## Task brief
Exclude the pictures, then restate every entry below exactly.

## Source data
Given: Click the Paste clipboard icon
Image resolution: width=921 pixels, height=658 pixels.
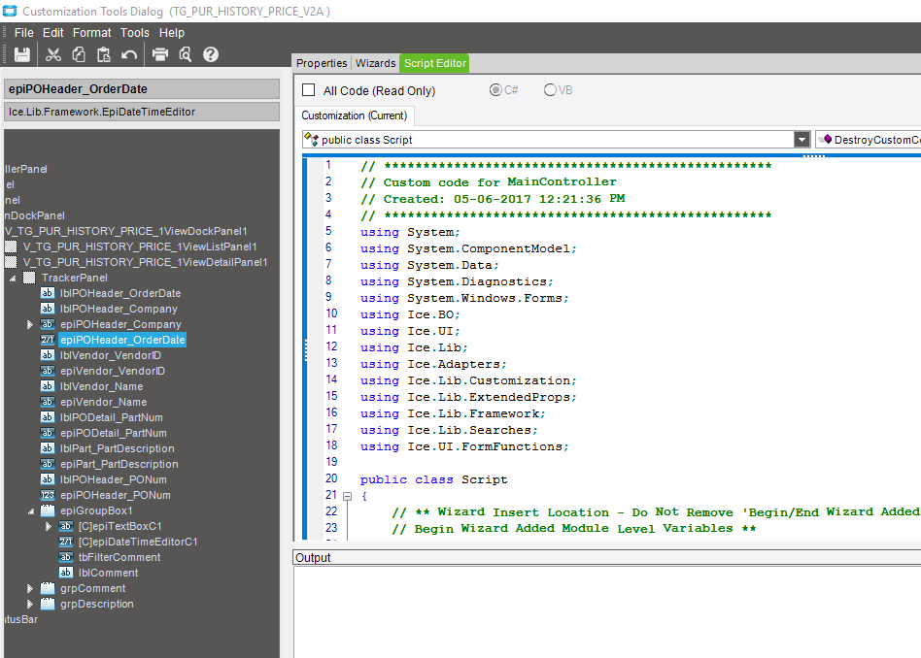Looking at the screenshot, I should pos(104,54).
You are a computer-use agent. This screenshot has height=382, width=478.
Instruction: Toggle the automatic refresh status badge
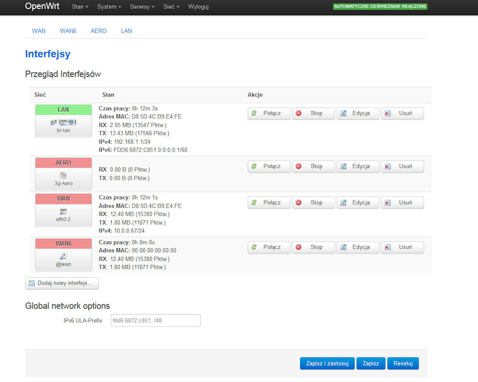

## Result of the task
Given: Click the Paste clipboard icon
Image resolution: width=921 pixels, height=658 pixels.
Looking at the screenshot, I should pos(104,54).
You are a computer-use agent. This screenshot has height=382, width=478.
Instruction: Toggle the automatic refresh status badge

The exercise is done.